Created attachment 66834 [details] that's the screen shot of the crash... *all* information won't fit on your disk ;-) which other information do you need ? hardware setup ? what else ? since it crashes at kernel startup, my chances to provide much more information is somewhat limited, sorry.
(In reply to comment #2) > since it crashes at kernel startup, my chances to provide much more information > is somewhat limited, sorry. update: I installed KOTD kernel-xen-2.6.16_rc2_git2-20060206180157.x86_64.rpm. the good news: now the system boots again into dom0 ! the bad news: the system crashes in {mm_pin+328} within 1-2 minutes with only dom0 running with a pure CPU load of ~5 (5 proccesses running with tight loop) SUSE 10.0 + you XEN for x86_64 suffers exactly the same instability :-(( that's the only reason right now I'm wrestling: I really hoped that the 10.1 XEN which is "real" Xen-3.0 will have this fixed. 10.0 with xen-kernel from xensource.com is stable under that cpu load in dom0!

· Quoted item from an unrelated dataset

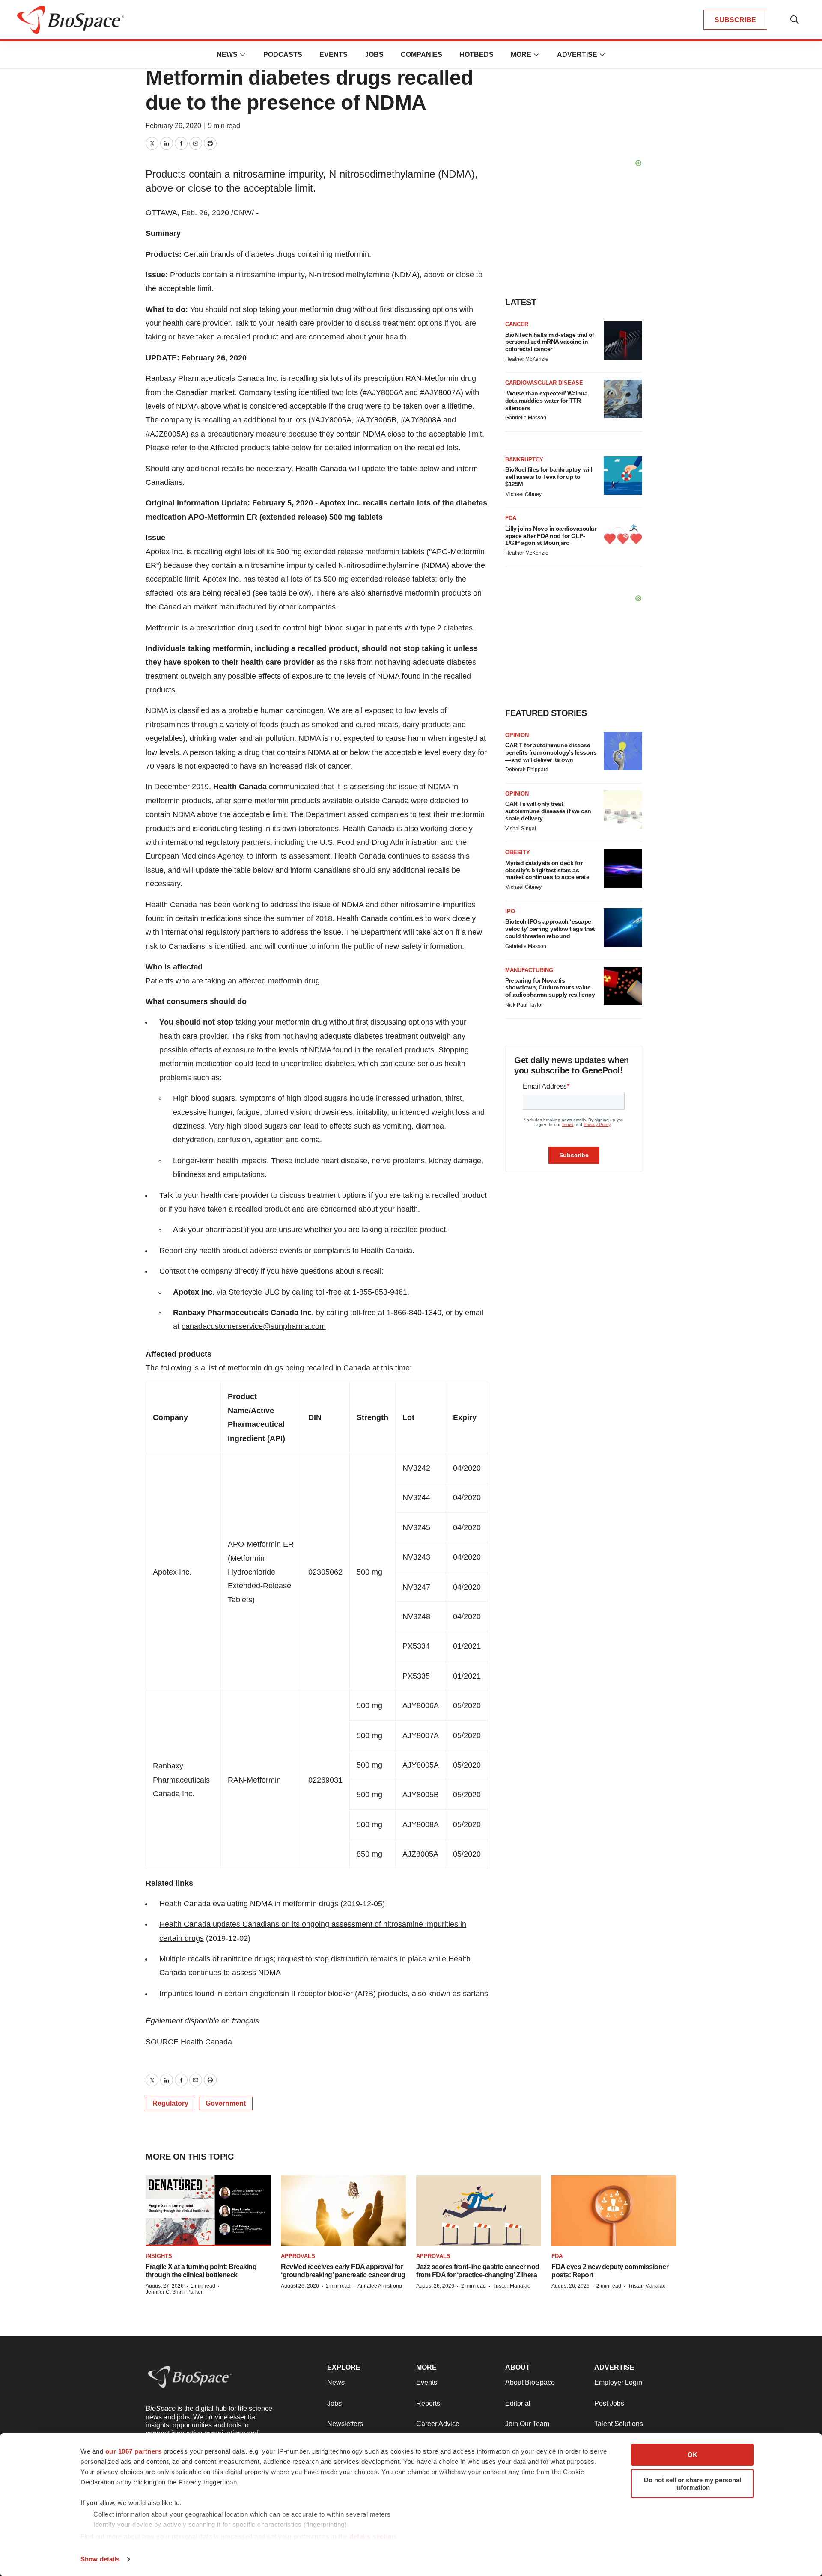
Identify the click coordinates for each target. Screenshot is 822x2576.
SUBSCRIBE (735, 20)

(In reply to comment #3) > the bad news: the system crashes in {mm_pin+328} within 1-2 minutes with only > dom0 running with a pure CPU load of ~5 (5 proccesses running with tight loop) > > SUSE 10.0 + you XEN for x86_64 suffers exactly the same instability :-(( > that's the only reason right now I'm wrestling: I really hoped that the 10.1 > XEN which is "real" Xen-3.0 will have this fixed. > > 10.0 with xen-kernel from xensource.com is stable under that cpu load in dom0! for the SUSE 10.0 + YOU xen kernel I have a full serial console log of that crash mm_pin if this is of any help for you. I still have the 10.0+YOU system available, so tests for new xen kernels for 10.0 would be no problem... setting up the serial console is quite some work though, so I'd be happy you could track/fix this with only the 10.0 log (and mayne some screen shots;-) BTW: this stability problem with CPU load in dom0 in 10.0 only shows up when running xen in x86_64 mode (64 bit hypervisor) while it looks rock stable with the 10.0+YOU 32 bit hypervisor & xen-kernel...
I have a quite large disk ;) Reassigning to Clyde.
If any 32-bit processes are involved in the scenario, then the problem is known (bug 147503) and fixed. Please confirm.
(In reply to comment #6) > If any 32-bit processes are involved in the scenario, then the problem is known > ( bug 147503) and fixed. Please confirm. CONFIRM! my small test programs for the test cpu load are ELF-32 ! is it possible to get a source patch (or fixed kernel) for testing ? tomorrow I'll try that cpu-load test again with ELF-64 test tools.... thanks for the good news -- hopefully this will make XEN work for 10.0 setup too ?!?
You can get the kernel of the day, which should have the fix. For 10.0 I'm not sure, if the problem exists there too, then this patch would need backporting for that kernel. *** This bug has been marked as a duplicate of 147503 ***
(In reply to comment #8) > You can get the kernel of the day, which should have the fix. thanks! I'll test and report tomorrow... > For 10.0 I'm not > sure, if the problem exists there too, then this patch would need backporting > for that kernel. oh yes, 10.0 suffes the same symptom -- crashes at the same mm_pin() within minutes with my smal 32bit idle loop test program... getting a backported fix for 10.0 would be *much* appreciated (and immediately tested and reported back;-) > > *** This bug has been marked as a duplicate of 147503 *** >
(In reply to comment #9) > > getting a backported fix for 10.0 would be *much* appreciated (and immediately > tested and reported back;-) more than 6 months after that bug report I had to install a new SUSE 10.0 on a XEN server and now I have to realize that this bus still hasn't fixed in the latest 10.0-you-kernel: kernel-xen-2.6.13-15.11.x86_64.rpm that's really really pitty -- that's not the SUSE which I knew years ago :-(((
This has been addressed in SUSE Linux 10.1 and SLES 10. The fix will not be backported to SL 10.0.